=== Section Start ===

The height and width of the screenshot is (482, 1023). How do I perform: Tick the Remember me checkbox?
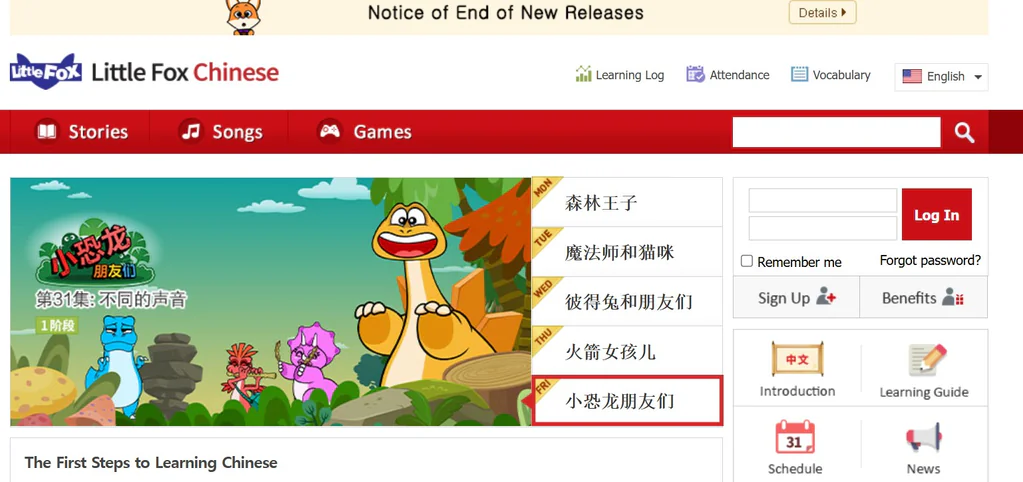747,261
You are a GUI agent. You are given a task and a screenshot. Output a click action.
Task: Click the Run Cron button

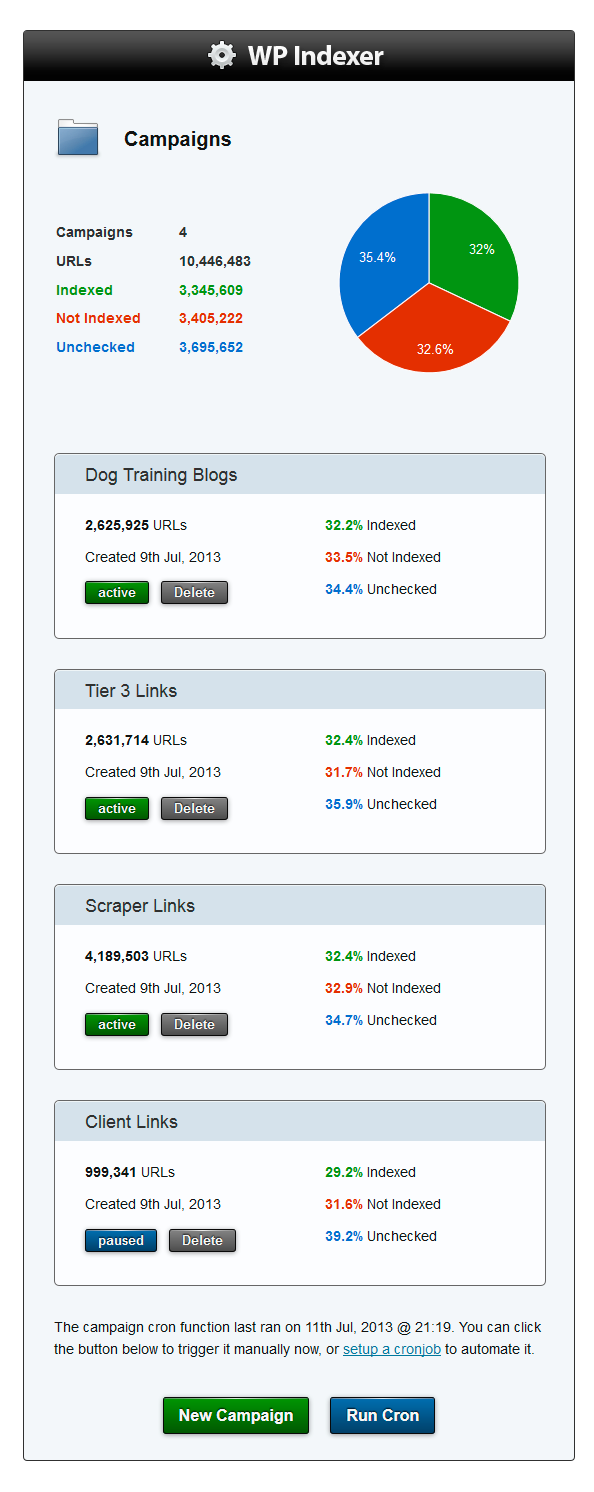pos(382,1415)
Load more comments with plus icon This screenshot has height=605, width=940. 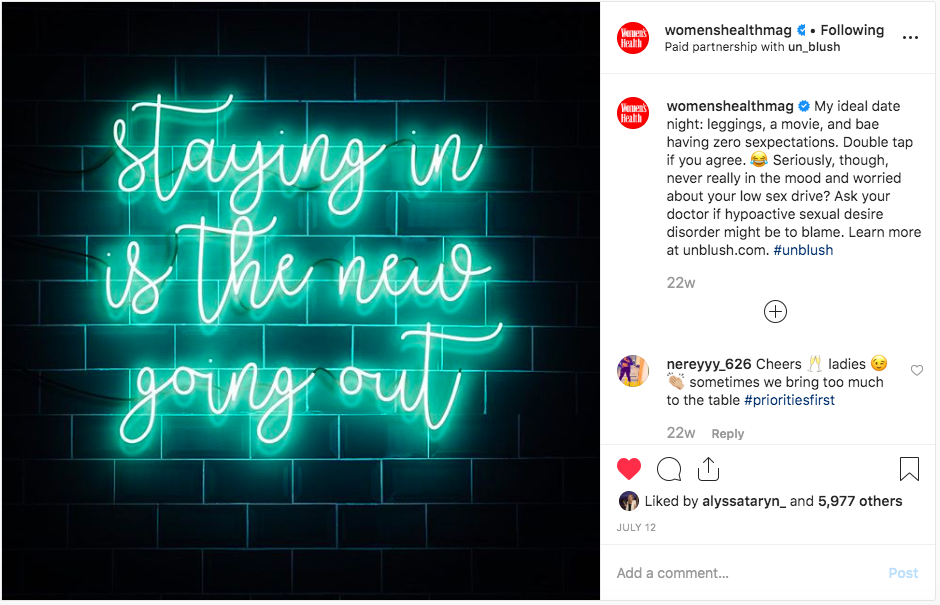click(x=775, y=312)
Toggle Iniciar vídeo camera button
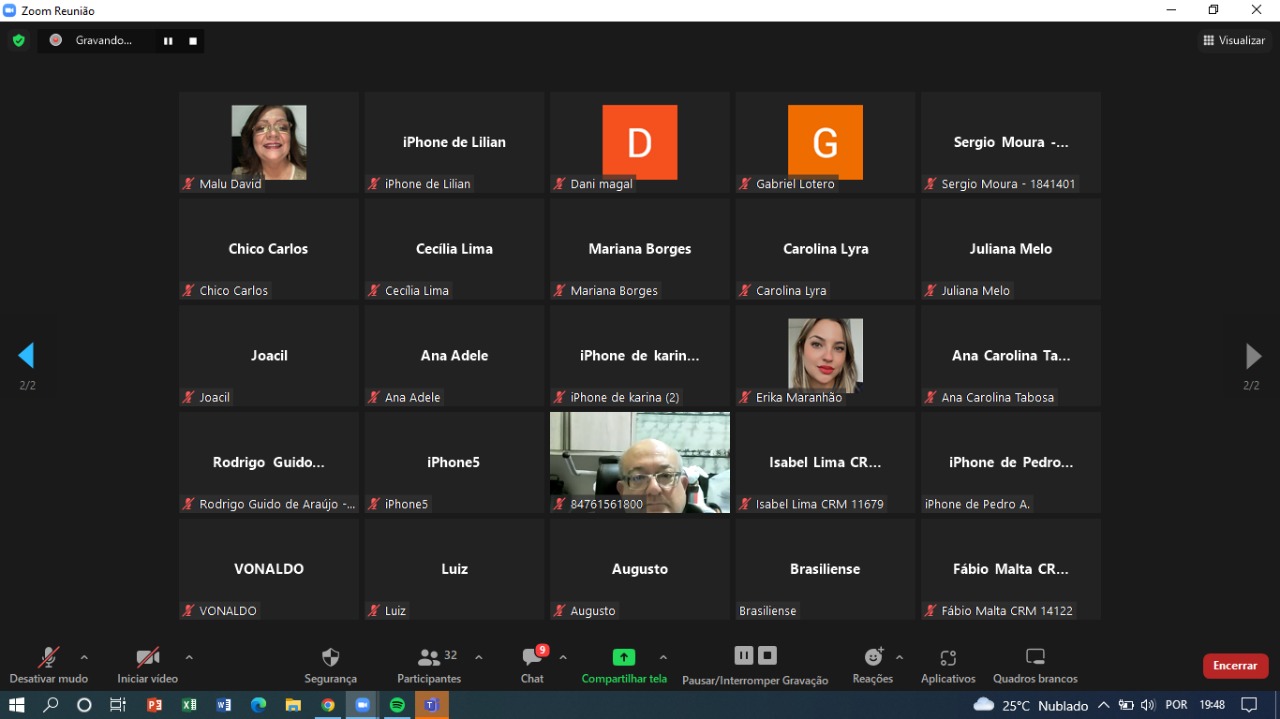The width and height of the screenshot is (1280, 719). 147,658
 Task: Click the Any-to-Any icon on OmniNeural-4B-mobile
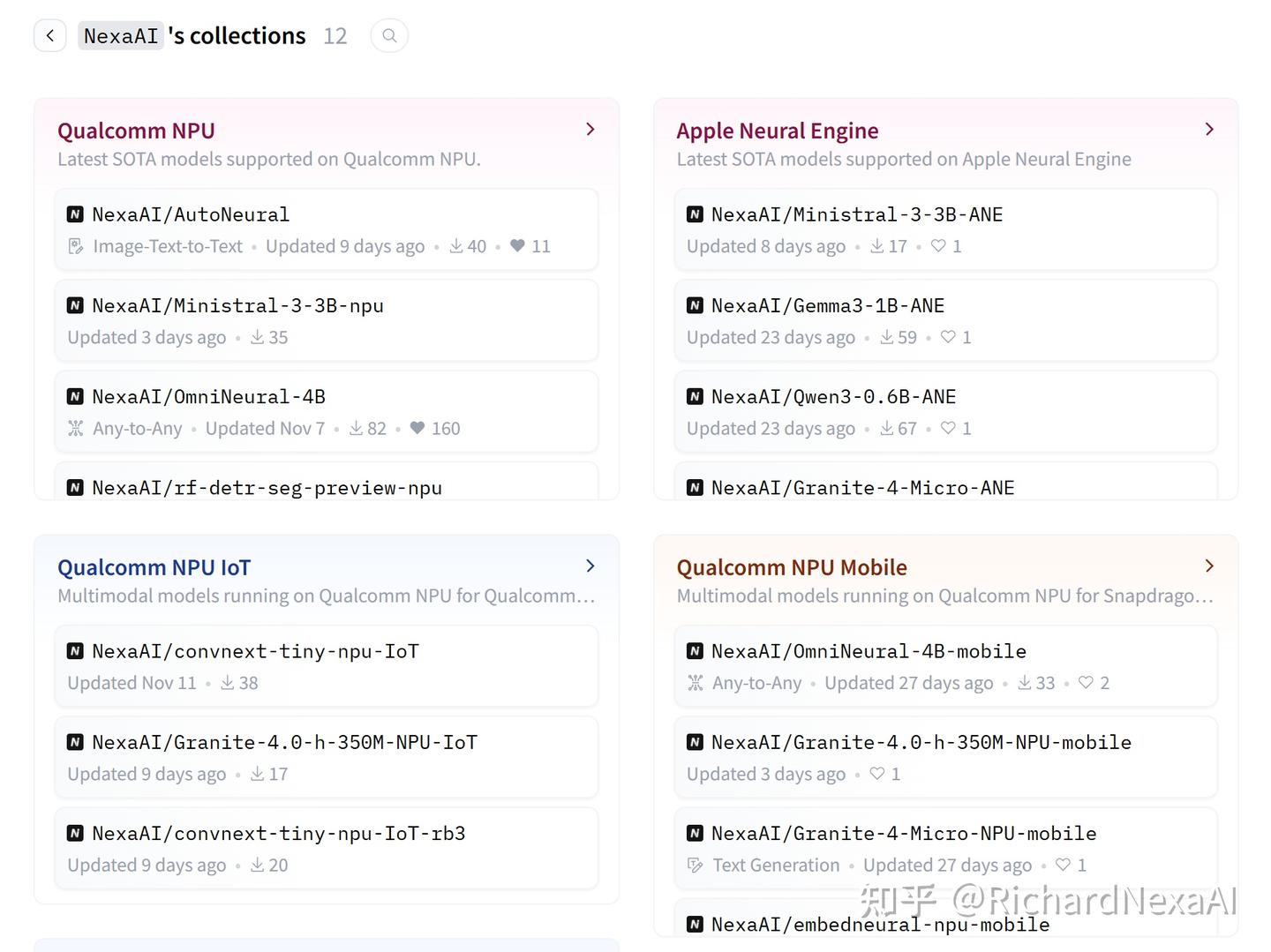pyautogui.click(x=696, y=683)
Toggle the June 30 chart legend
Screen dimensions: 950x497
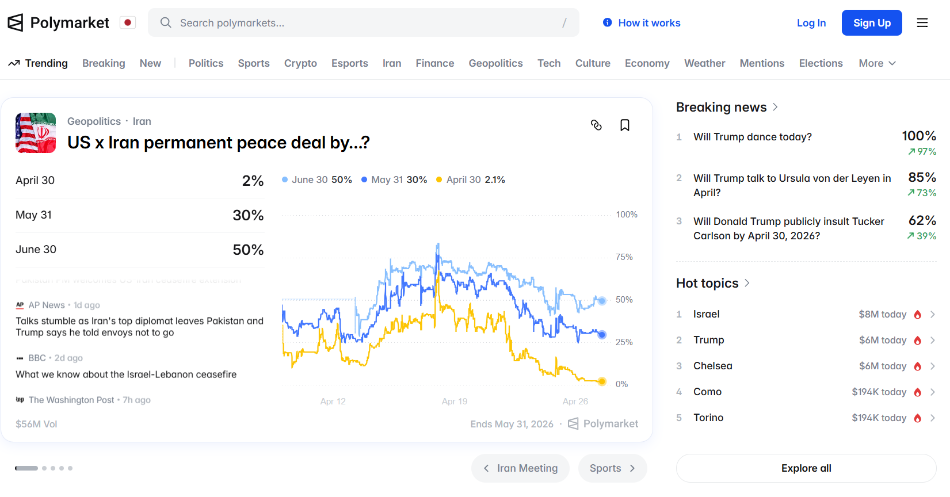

=== Section End ===

The lines from the one that contains "Task: Click the Any-to-Any" through the end of the data, repeated exactly and with no pictures, make up the whole answer.

▸ SOLUTION FOR THIS TASK
 Task: Click the Any-to-Any icon on OmniNeural-4B-mobile
pyautogui.click(x=696, y=683)
Toggle the June 30 chart legend
Screen dimensions: 950x497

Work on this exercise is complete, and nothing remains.